Cet article a pour objet d’éclairer et d’aviser les loueurs de meublés qui ont reçu une convocation à une opération de contrôle de la ville de Paris ou ont déjà fait l’objet d’une opération de contrôle au titre de leurs locations saisonnières Airbnb. Souvent prise avec légèreté, ce premier niveau de contrôle constitue une étape déterminante dès lors qu’elle influe sur les conséquences à venir en cas de procédure contentieuse.
Comment se défendre suite à une opération de contrôle menée par la Ville de Paris pour vos locations airbnb?
I. Rappel de l’obligation de changement d’usage des locaux à usage d’habitation au titre de vos locations airbnb
A Paris, dans l’ensemble des trois départements de la petite couronne parisienne (Hauts-de-Seine, Seine- Saint- Denis et Val-de-Marne), dans les villes de plus de 200.000 habitation, ainsi que dans certaines villes de plus de 50.000 habitants, une réglementation spécifique s’applique à la location saisonnière en imposant la transformation des “locaux à usage d’habitation” en locaux à un “autre usage” (commercial, hôtelier…), dès lors que le bien ne constitue pas votre résidence principale.
Ce changement d’usage nécessite une autorisation préalable de la Mairie de Paris (ou par le maire du lieu de situation du local pour les communes concernées) aux termes de l’article L631-7 du Code de la construction et de l’habitation laquelle est subordonnée à compensation notamment à Paris.
Le principe de compensation subordonnée au changement d’usage constitue une opération onéreuse décourageant ainsi les propriétaires à se conformer à la loi.

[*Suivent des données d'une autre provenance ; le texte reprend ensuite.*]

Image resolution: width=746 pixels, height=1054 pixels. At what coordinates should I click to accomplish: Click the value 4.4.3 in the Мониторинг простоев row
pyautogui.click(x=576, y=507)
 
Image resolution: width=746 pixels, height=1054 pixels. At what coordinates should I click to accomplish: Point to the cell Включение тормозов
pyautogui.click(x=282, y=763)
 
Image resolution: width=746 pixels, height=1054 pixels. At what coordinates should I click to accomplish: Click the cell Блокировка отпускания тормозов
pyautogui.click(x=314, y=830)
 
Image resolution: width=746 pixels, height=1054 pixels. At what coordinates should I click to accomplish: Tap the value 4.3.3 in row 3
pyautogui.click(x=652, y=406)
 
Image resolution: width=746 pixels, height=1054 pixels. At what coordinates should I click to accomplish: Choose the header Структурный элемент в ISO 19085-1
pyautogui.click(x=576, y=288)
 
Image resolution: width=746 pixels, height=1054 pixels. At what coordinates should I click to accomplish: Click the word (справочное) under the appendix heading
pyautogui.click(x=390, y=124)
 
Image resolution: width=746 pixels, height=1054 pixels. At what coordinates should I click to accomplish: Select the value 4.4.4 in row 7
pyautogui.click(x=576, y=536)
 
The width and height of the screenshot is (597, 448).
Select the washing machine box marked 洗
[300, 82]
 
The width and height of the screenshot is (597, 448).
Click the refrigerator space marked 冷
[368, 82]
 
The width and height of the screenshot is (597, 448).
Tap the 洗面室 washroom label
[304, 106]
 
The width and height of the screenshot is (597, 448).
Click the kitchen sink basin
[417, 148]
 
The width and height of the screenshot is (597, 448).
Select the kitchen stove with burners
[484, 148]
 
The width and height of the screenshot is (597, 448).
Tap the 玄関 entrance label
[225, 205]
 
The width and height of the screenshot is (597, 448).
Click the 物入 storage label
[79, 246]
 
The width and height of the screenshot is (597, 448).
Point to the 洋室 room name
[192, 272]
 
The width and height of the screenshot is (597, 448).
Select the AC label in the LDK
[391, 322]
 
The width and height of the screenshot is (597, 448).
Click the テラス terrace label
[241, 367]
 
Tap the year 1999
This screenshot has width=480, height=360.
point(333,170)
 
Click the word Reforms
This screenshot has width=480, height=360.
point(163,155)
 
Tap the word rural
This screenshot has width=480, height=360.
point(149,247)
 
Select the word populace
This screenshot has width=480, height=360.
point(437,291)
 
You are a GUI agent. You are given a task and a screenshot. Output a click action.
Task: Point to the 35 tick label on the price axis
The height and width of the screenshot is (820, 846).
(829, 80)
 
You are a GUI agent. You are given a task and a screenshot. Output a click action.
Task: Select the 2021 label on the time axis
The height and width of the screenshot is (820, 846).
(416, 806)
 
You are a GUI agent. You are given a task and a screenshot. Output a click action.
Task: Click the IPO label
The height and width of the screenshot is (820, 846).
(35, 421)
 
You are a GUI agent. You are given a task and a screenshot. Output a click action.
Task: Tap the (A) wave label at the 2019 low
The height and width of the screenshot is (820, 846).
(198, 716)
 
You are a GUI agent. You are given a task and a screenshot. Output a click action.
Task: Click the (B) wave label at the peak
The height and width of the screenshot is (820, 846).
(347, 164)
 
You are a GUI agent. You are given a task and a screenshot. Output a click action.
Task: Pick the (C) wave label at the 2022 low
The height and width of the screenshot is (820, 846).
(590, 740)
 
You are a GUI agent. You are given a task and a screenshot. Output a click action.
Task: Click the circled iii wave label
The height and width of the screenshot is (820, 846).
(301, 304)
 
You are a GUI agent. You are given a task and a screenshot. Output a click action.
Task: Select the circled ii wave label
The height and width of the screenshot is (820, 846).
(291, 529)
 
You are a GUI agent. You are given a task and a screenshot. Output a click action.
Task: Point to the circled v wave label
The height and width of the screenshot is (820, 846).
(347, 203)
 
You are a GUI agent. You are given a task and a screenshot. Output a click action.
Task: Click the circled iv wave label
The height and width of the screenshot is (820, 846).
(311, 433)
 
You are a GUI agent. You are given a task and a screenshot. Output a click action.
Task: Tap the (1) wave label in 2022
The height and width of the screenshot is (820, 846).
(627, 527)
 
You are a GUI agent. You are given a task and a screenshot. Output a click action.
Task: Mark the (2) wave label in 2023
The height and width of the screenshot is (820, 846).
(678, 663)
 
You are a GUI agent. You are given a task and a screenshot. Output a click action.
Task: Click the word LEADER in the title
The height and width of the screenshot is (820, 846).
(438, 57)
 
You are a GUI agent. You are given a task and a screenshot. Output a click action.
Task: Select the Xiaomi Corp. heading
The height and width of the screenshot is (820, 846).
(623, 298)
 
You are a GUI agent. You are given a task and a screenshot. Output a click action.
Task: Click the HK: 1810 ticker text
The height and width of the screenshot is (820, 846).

C’est pour cela que de nombreuses personnes louent leurs locaux à usage d’habitation directement sur les plateformes de type Airbnb sans procéder préalablement au changement d’usage en violation de la loi.
Pour autant, les sanctions sont à prendre au sérieux dès lors que les opérations de contrôle ne cessent de proliférer, et vous expose à l’engagement d’une action en justice par la Ville de Paris et au prononcé d’une amende civile de 50.000 €, outre une astreinte journalière d’un montant maximal de 1.000 € par jour et par m2, en application de l’article L.651-2 du Code de la Construction et de l’Habitation.
2. Comment la Mairie de Paris a-t-elle eu connaissance de mes activités locatives saisonnières ? De quelles pièces dispose-t-elle à mon encontre ?
Avant toute opération de contrôle, une enquête préalable a été menée par un agent de la Ville de Paris.
En effet, si vous avez été destinataire d’un courrier du chef du bureau de la protection des locaux d’habitation de la Ville de Paris, c’est qu’il dispose au préalable de nombreux éléments attestant la présomption de votre infraction, à savoir que vous louez une ou plusieurs de vos résidences secondaires sans avoir procédé au changement d’usage de votre local.
En effet, l’instruction d’un dossier commence soit par des signalements envoyés à la Direction du Logement et de l’Habitat de la mairie de Paris par des particuliers, voisins, syndicat des copropriétaires, soit par des enquêtes menées par des agents assermentés de la Ville sur internet en raison du défaut d’immatriculation de votre annonce ou au regard du nombre important de vos commentaires, ou encore par des visites inopinées des agents municipaux.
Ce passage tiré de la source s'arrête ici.